The Graffiti Vandals Strike Again!

This neighborhood is really starting to go downhill…we were once again the victims of street artists on a chalking spree! The usual suspects (a.k.a. Sr. Cecilia Maria and Sr. Frances Marie) selected another drizzly November afternoon for their latest masterpiece, this time inspired by Kathleen Raine’s poem Northumbrian Sequence IV which is found in the poetry selections at the back of several volumes of the Breviary. Undaunted by the rain which threatened to wash away their work even as they created it, the intrepid graffiti artists succeeded in capturing many aspects of this poem, giving us some food for thought as we move into Advent and consider in a special way the mystery of the Annuciation and Incarnation of the Lord, so evocatively painted in Raine’s poetry.

 
 

Sr. Frances Marie had some beautiful thoughts on the poem and the mystery of the Annunciation as she worked - here are some of her insights!

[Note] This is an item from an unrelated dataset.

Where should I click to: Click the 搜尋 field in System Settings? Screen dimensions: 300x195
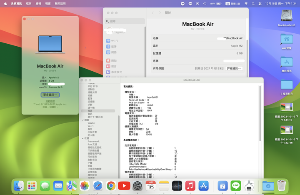(x=125, y=21)
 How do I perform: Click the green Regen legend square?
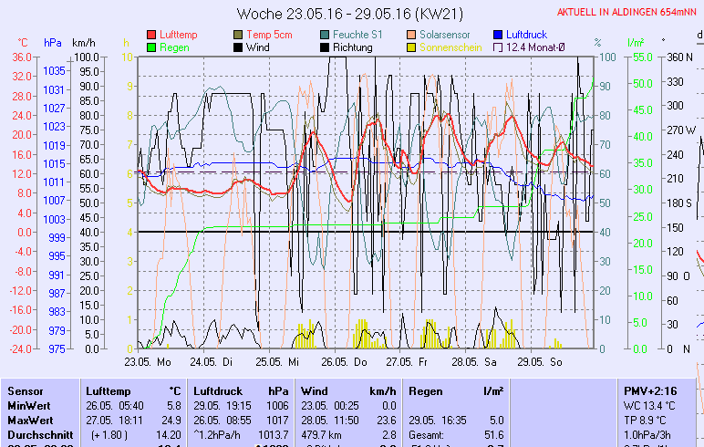click(x=151, y=47)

The story of the Annunciation of the birth of Jesus is told so simply in the Gospel of Luke…yet what was that moment like for Our Lady? Kathleen Raine’s poem captures something of the awesomeness, the drama, the power of that moment; the awe, wonder, fear, of Our Lady’s heart in the face of this mystery…

The Divine Word…

The Word Who was in the beginning with God…through Whom all things came to be…(Jn. 1:3)

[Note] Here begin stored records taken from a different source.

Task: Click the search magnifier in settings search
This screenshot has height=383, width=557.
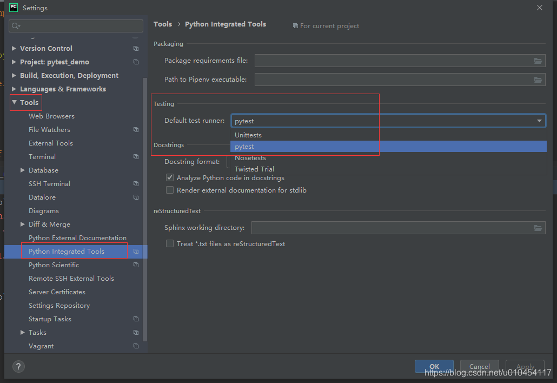Action: [x=15, y=25]
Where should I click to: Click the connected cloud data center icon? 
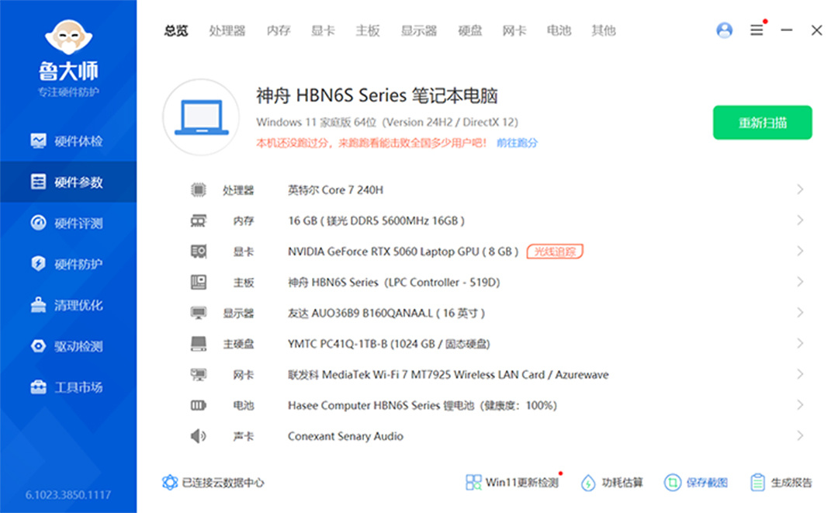coord(170,483)
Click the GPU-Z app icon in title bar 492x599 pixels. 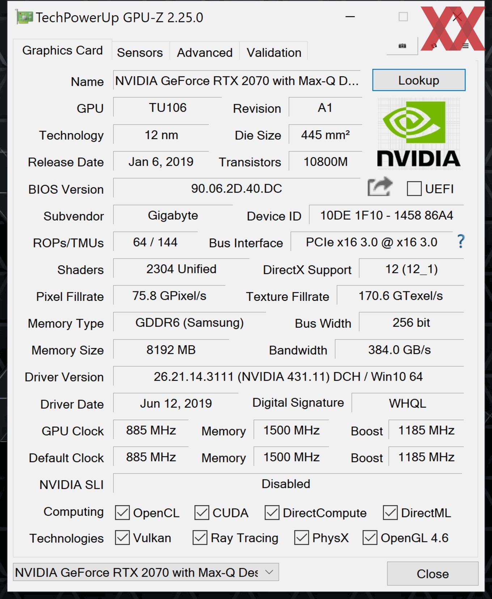tap(24, 17)
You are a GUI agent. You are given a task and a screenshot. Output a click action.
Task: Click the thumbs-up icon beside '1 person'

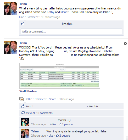click(60, 124)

Christ, “Who holds all creation together in Himself…” (Col. 1:16-17)

…becoming flesh within her womb…

“Let in the thronging ancestors, the unfulfilled desire…” As I reflect on the annunciation, this line from Raine’s poem brings to my mind the generations of God’s people--all the way back to Adam and Eve, as we tried to capture in our chalk art—longing and waiting for the promised Messiah, yet passing away without seeing the day of God’s salvation. This verse suggests Mary’s pondering how the hopes and desires of her ancestors, of all of fallen mankind, are fulfilled in the One Who is to be conceived in her womb.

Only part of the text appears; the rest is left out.